----- SUPPLIED PASSAGE -----

This problem can be formulated as an integer linear programming problem: $$\begin{equation} \begin{aligned} \text{minimize } \quad & \sum_{i=1}^n p_ix_i \\ \text{subject to }\quad & \begin{array}{c} \sum_{i=1}^n v_ix_i\geq D \\ x_i \in \{0,1\}, \forall{i}\in\{1,2,\dots,n\} \end{array} \end{aligned} \end{equation}$$

However, we can also consider its relaxation: $$\begin{equation} \begin{aligned} \text{minimize } \quad & \sum_{i=1}^n p_ix_i \\ \text{subject to }\quad & \begin{array}{c} \sum_{i\in\{1,2,\dots,n\}\setminus A} v_i^Ax_i\geq D_A, \forall A\in S \\ 0\leq x_i\leq 1 , \forall{i}\in\{1,2,\dots,n\} \end{array} \end{aligned} \end{equation}$$ In this case, $S$ is the set of all subsets of questions whose total score is less than $D$. Also, $D_A=D-\sum_{i\in A}v_i$ and $v_i^A=\min\{v_i, D_A\}$.

I'm struggling to understand why these two formulations are equivalent and why the second LP satisfies the constraints of the problem.

Any assistance or guidance would be greatly appreciated!

-----

- WRITTEN REQUEST A:
Answer these from the linear programming post:
(i) In the first formulation, what values may each x_i take?
(ii) In the relaxation, what does S stand for?
(iii) How is D_A defined?

----- DATA EXTRACT -----

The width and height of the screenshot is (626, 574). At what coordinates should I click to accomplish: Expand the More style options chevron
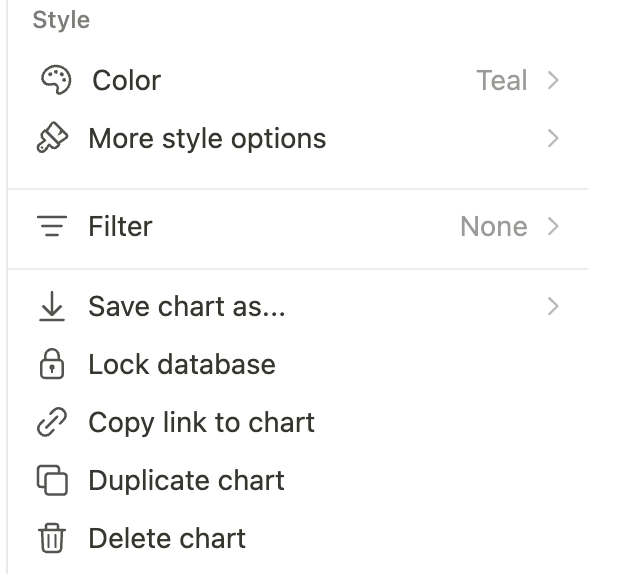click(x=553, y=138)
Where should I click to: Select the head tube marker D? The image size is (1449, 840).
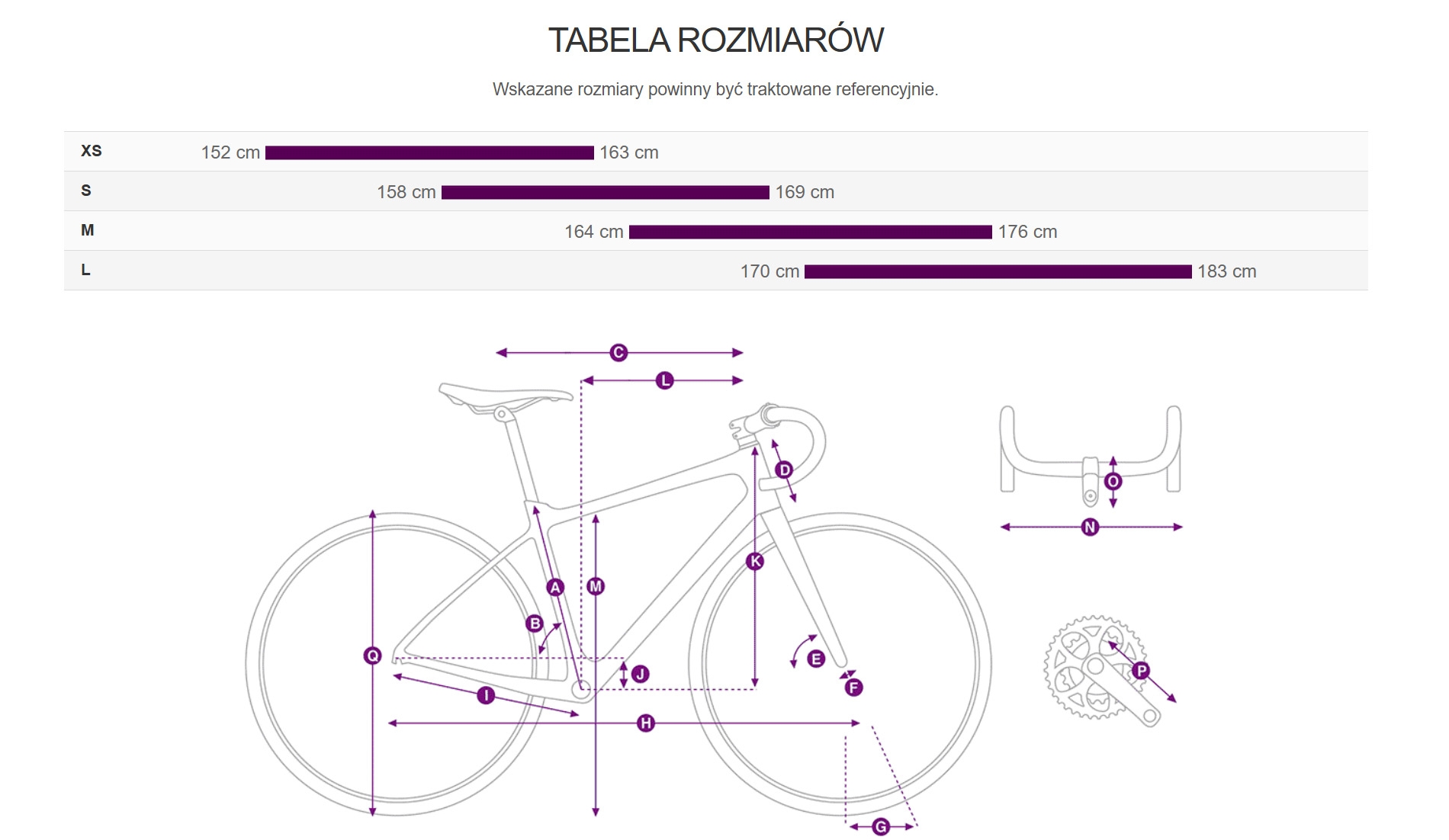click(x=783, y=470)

-----
----- DATA EXTRACT -----

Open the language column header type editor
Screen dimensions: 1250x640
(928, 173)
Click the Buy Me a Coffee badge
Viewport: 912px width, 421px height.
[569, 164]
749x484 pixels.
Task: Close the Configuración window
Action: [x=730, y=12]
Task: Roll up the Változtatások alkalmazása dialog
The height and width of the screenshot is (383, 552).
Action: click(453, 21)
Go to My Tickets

-----

- WRITTEN REQUEST B: Please copy the rows above word for word, from the line with "The width and" to the line with "click(x=783, y=470)", and omit the pictures.

- FULL SOLUTION A:
(i) Each x_i must be 0 or 1, that is, x_i ∈ {0,1}.
(ii) S is the set of all subsets of questions whose total score is less than D.
(iii) D_A = D − ∑_{i∈A} v_i.

- FULL SOLUTION B:
The width and height of the screenshot is (626, 574). At what coordinates should I click to accomplish: Expand the More style options chevron
click(x=553, y=138)
Where should I click to: Select the head tube marker D? The image size is (1449, 840).
click(x=783, y=470)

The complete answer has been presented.